И все-таки Федоркову было обидно из-за несправедливых замечаний начальника. Придя на работу, он прошел в свой кабинетик, сел на стул возле небольшого стола, полистал отрывной календарь, прочитал по записям планы на ближайшее время. Затем снял телефонную трубку с аппарата, попросил телефонистку соединить его с райотделом.
— Алло, кто отвечает? А-а, ты, Витя? Дежуришь? Ну как ночь прошла? Скоро сменяться, радуешься, поди?
Дежурил по отделу друг Федоркова, старший лейтенант Чемисов.
— Ночь в целом спокойная, — ответил Чемисов. — Частник только один подзалетел. Куда ж, как не в кювет. На «Волжанке» под Махоновкой. Знаешь, там, где поворот на Пады? Что? Да нет. Будет жить, сотрясение мозга. В остальном спокойно. А у тебя что? Чего передать-то по начальству?
— Передай, Витя, что весь день на центральной усадьбе буду. С утра к директору пойду, потом магазин проверю. Товарищеский суд на ферме провести надо. Два заявления тут у меня остались, одно по самогонке — хоть и анонимка, проверить надо. После обеда на уборку картошки подамся, там прикомандированные из Донбасса. Бригадир просил приструнить, два алкаша там есть. В общем, сам видишь, по завязку…
Федорков вышел на крыльцо. Утро было солнечное, стояла та осенняя пора, когда земля готовится на покой, отдав человеку все свои летние дары. За селом тянулись полосы жнивья, над которыми покачивались кое-где голубые сетки паутинок, в дорожных колеях золотилась оброненная с возов солома. Тонко тянуло с огородов дымком и печеной картошкой.
Федорков пошел к дому по берегу пруда, обрамленному кустами ивняка. Подошвы ног сквозь обувь ощущали мягкую ласковость гусиной травки-спорыша, подорожника. Синие зрачки доцветавшего цикория поглядывали на него из запыленной травы. На душе у Федоркова было хорошо. Хоть один день пройдет спокойно, по плану. И когда он увидел у дома своего дружинника из Тужиловки, преподавателя физкультуры Панова, то удивился.
— Ты что это, Володя, спозаранку? Уроков, что ли, нету?
— Если бы, Павел Федорович. Каспарухов разбушевался… Стол топором порубил, телевизор вдребезги. Настеньку на тот свет чуть не отправил. Вся деревня на ногах, Павел Федорович. Заперся теперь в доме, никого не подпускает.
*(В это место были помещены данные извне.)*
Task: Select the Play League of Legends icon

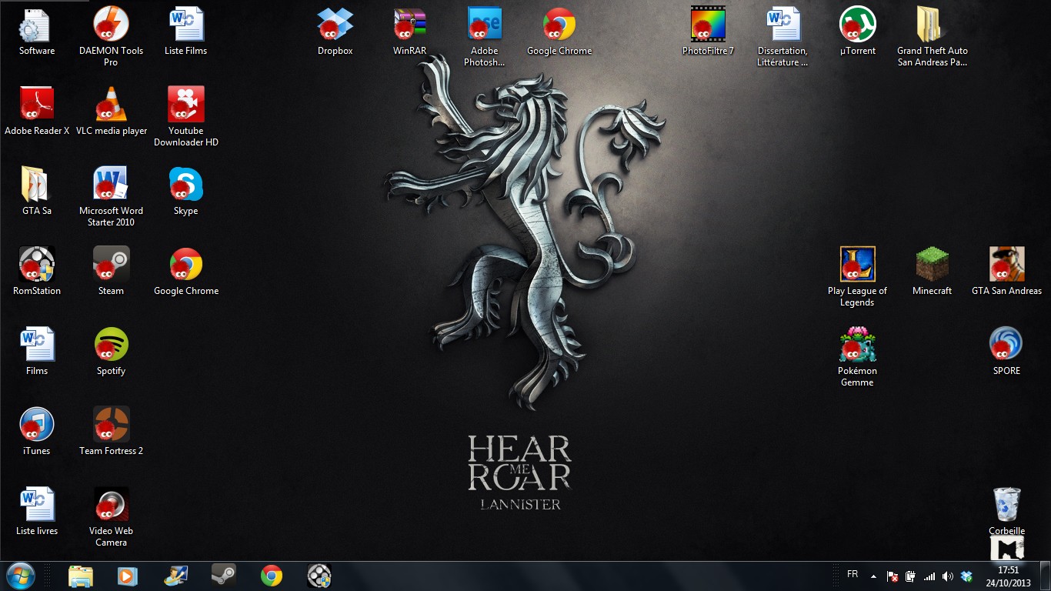Action: coord(857,265)
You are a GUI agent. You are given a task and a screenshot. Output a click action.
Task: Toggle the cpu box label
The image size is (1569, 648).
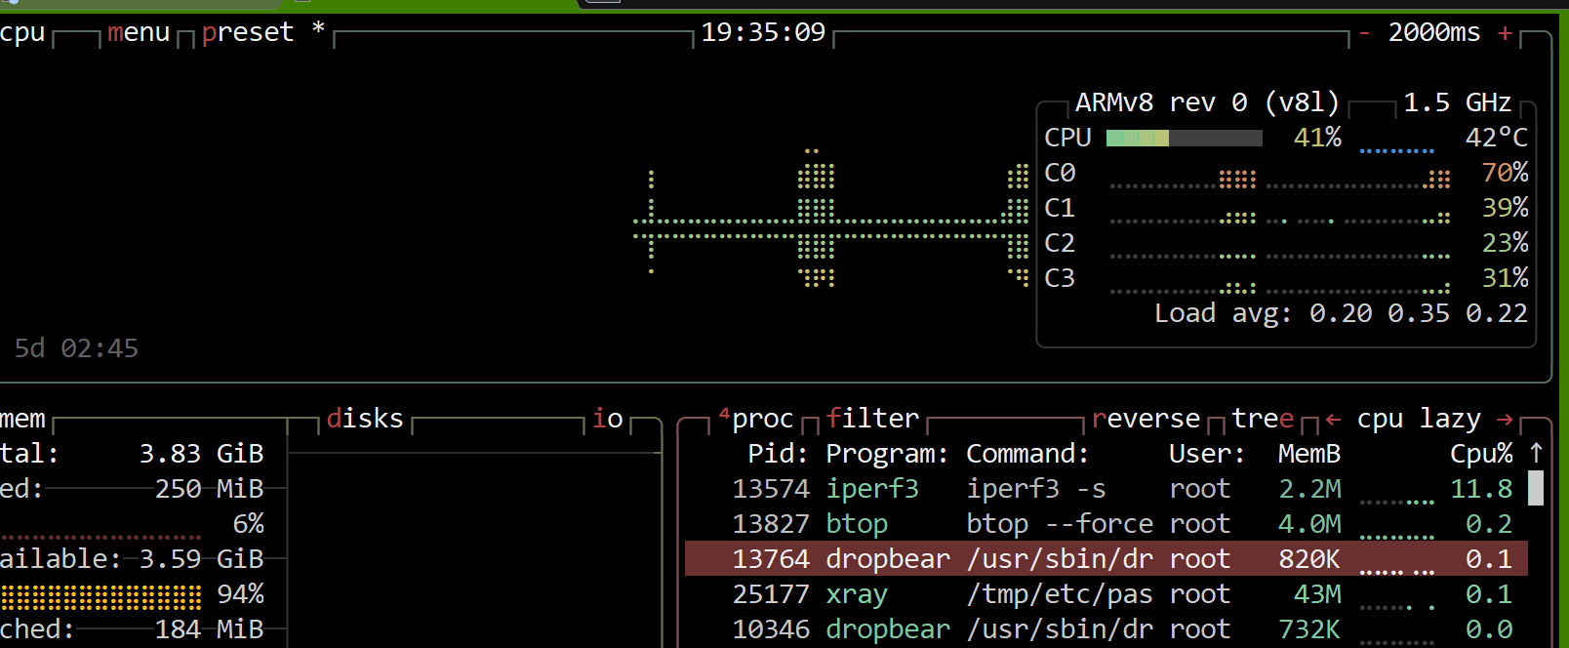point(22,33)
— А где сама Настенька, детишки?
— К соседям убежали.
— Ну вот, позавтракал… Эх, работа! Ума у Каспарухова нет — считай, калека. Ну, подгоняй свой драндулет. Сейчас оденусь — и погнали.
На ходу Федорков надел форму, поддел ложкой голубец, мимоходом схватил с тарелки кусок хлеба и, почти не прожевывая, съел. Проверил пистолет, поставил на предохранитель, прихватил служебную сумку, вышел к Панову.
— А у меня есть ум? Работал раньше на «Ниве», с доски Почета моя физиономия не сходила. А теперь каждый забулдыга на меня волком смотрит.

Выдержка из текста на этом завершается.